Endpoint Health’s approach identified two patient groups with significantly different treatment impact on 28-day mortality
Endpoint Health, Inc., a precision-first therapeutics company dedicated to addressing urgent needs in immune-driven critical and chronic illnesses, today announced findings from retrospective analyses published in the peer-reviewed medical journal SHOCK. The research showed that, in certain septic shock patients who possess similar gene expression signatures, the administration of a commonly used treatment may result in significantly greater 28-day mortality than in patients with the gene expression signature who did not receive the therapy. Septic shock is the leading cause of noncardiac death in intensive care units (ICUs) in the United States.
These findings indicate it may be possible to advance care for patients suffering from septic shock by assessing gene expression and developing personalized treatment plans that are precisely attuned to those gene expression signatures.
A retrospective analysis pooled publicly available data from various gene expression datasets of patients with sepsis and septic shock to develop a gene expression-based classifier that was then retrospectively tested, using data from two randomized placebo-controlled studies in patients with vasodilatory shock, including a trial in septic shock patients (VANISH) and a study in patients with severe burns (Burn study).
Using Endpoint Health’s proprietary approach to unsupervised clustering, the researchers identified two patient subclassifications, which were based on the expression of only 15 genes that reflect the state of a patient’s immune system activity. Patients were classified as immune-innate prevalent (IN-P), if their innate immune system was predominantly active, or immune-adaptive prevalent (IA-P), if they predominantly exhibited adaptive immune system activity.
The primary outcome was the assessment of 28-day mortality.
In the retrospective analysis of the VANISH study, hydrocortisone therapy was associated with significantly increased 28-day mortality in the IA-P subgroup: 43.3% for hydrocortisone vs. 14.7% for placebo, and in the IN-P subgroup, this outcome was reversed: 32.1% for hydrocortisone vs. 40% for placebo; for the interaction between hydrocortisone and the subgroups.

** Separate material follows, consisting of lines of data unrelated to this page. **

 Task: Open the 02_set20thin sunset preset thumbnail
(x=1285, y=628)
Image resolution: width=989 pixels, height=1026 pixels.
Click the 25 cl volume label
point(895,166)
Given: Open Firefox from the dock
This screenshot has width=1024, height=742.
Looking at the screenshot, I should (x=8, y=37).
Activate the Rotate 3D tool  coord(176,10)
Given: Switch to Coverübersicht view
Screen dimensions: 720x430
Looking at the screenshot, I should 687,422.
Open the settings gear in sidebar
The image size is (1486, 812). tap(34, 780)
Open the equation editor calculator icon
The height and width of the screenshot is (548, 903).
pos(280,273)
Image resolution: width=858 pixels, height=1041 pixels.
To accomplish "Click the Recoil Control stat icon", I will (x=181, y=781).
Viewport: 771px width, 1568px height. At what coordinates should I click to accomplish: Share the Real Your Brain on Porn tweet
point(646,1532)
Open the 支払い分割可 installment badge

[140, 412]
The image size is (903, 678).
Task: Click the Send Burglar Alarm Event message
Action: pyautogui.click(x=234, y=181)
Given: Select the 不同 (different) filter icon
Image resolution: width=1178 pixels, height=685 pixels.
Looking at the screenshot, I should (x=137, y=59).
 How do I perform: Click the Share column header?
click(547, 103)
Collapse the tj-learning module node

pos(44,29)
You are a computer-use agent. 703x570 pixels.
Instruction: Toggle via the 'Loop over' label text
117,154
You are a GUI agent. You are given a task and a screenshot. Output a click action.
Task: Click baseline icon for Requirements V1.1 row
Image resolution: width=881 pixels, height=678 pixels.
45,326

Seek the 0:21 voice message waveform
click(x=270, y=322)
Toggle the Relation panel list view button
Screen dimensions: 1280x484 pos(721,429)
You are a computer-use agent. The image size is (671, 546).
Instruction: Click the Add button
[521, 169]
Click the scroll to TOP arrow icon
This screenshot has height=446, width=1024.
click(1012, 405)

The same mortality trends for the two subgroups were seen in the Burn study, but the differences were not statistically significant for the interaction between hydrocortisone and the subgroups.
In addition, in the Burn study, blood specimens were collected before and after hydrocortisone therapy, and analysis of these specimens showed that hydrocortisone significantly suppressed the gene expression signature associated with adaptive immune function.
“While corticosteroids are currently recommended as a therapeutic option in patients with septic shock, we know there have been conflicting clinical findings regarding their impact on mortality,” said Mitchell Levy, MD, Director of Critical Care Medicine at Lifespan, and Chief of the Division of Pulmonary, Critical Care and Sleep Medicine, and co-author of the Surviving Sepsis Campaign International Guidelines for the Management of Sepsis and Septic Shock. “This research is a meaningful step towards exploring the possibility that subgroups of septic shock patients may respond differently to hydrocortisone therapy depending on their biological characteristics.”
“We are excited to share this scientific analysis in septic shock in SHOCK, which comes on the heels of our recently published ARDS study in BMJ Open,” added Jason Springs, co-founder and Chief Executive Officer of Endpoint Health. “These latest findings further illustrate the potential of our proprietary AI and machine learning platform to inform personalized care for critically ill patients, based on electronic health data and gene expression scoring.”